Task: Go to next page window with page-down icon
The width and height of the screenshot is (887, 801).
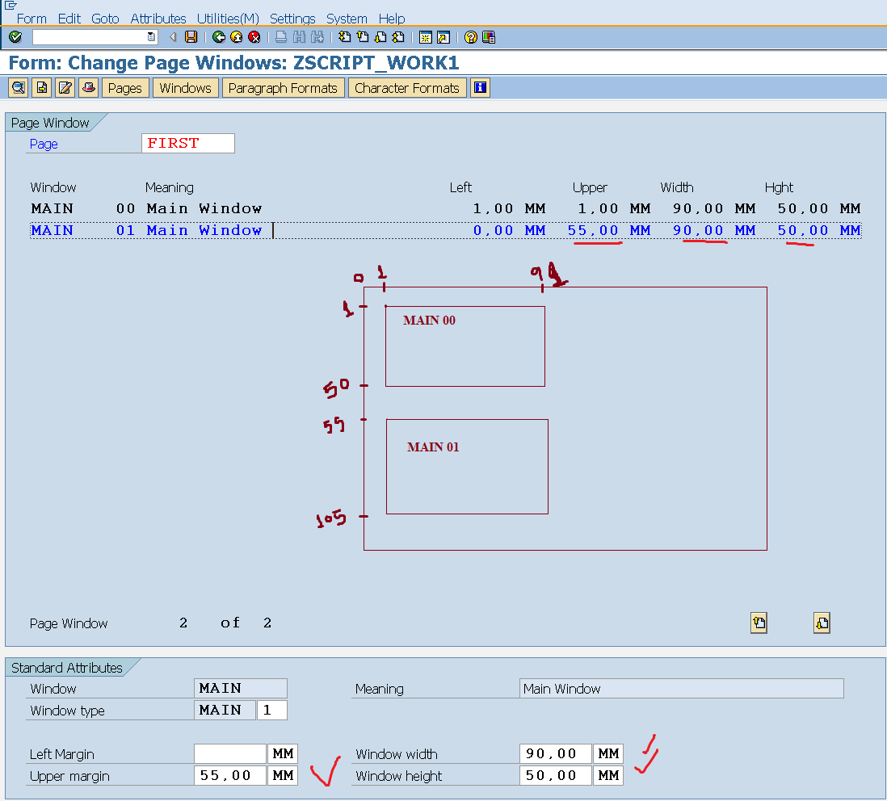Action: (x=822, y=623)
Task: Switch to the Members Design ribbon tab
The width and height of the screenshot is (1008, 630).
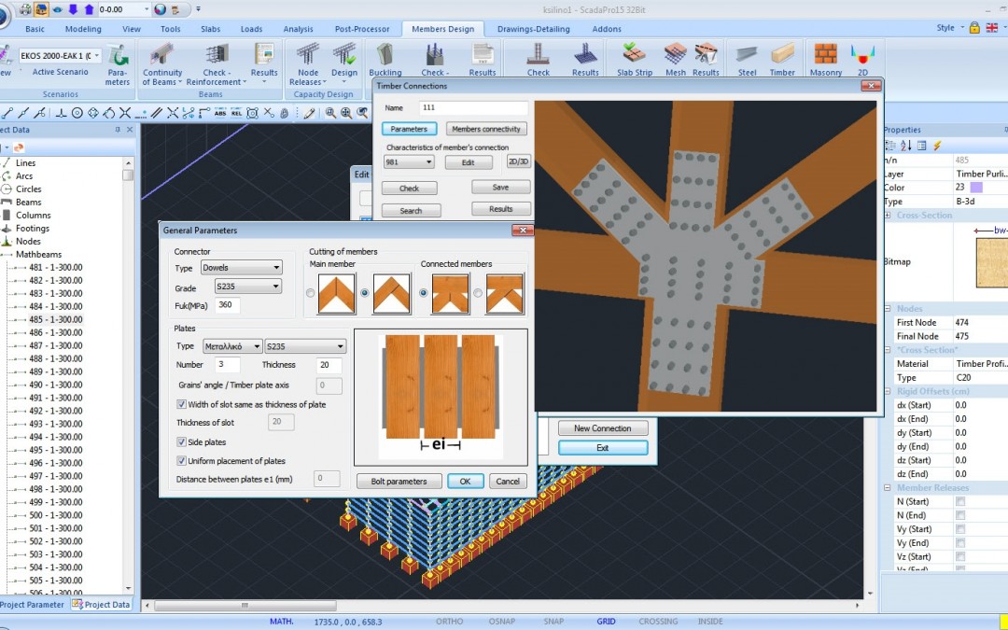Action: point(442,28)
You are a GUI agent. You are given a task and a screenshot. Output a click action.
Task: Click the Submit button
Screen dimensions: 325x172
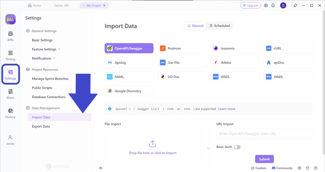[x=264, y=159]
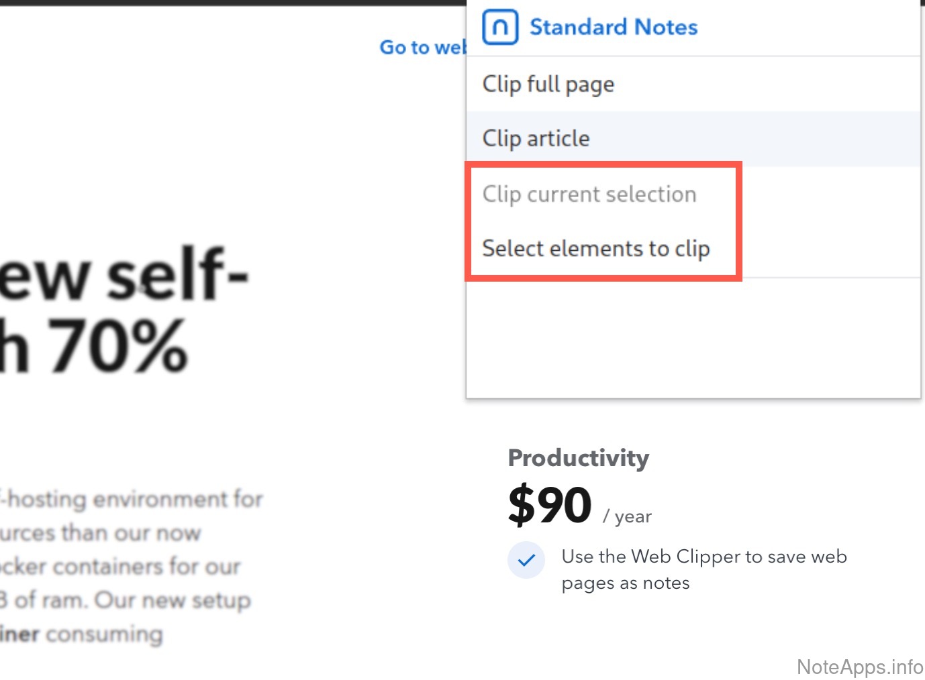
Task: Pick Select elements to clip
Action: point(596,249)
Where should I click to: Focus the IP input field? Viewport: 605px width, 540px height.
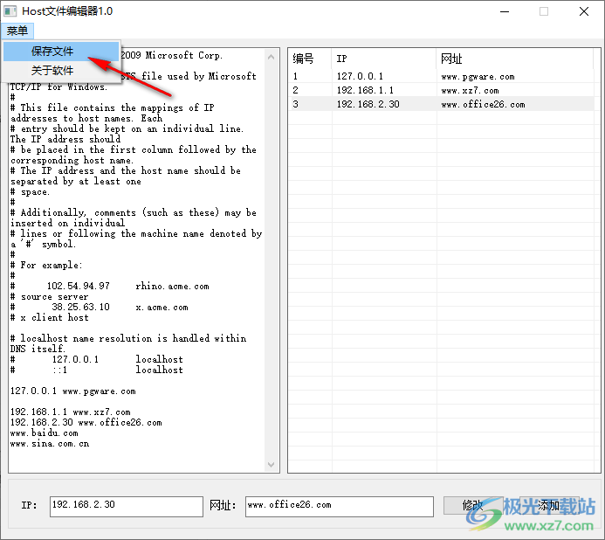coord(126,506)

───

Problem requirements: Pull out every line in the records that contains the string "height". Case counts.

Solved problem:
The width and height of the screenshot is (887, 801).
The width and height of the screenshot is (1008, 630).
Where should I click to: Focus the IP input field? Viewport: 605px width, 540px height.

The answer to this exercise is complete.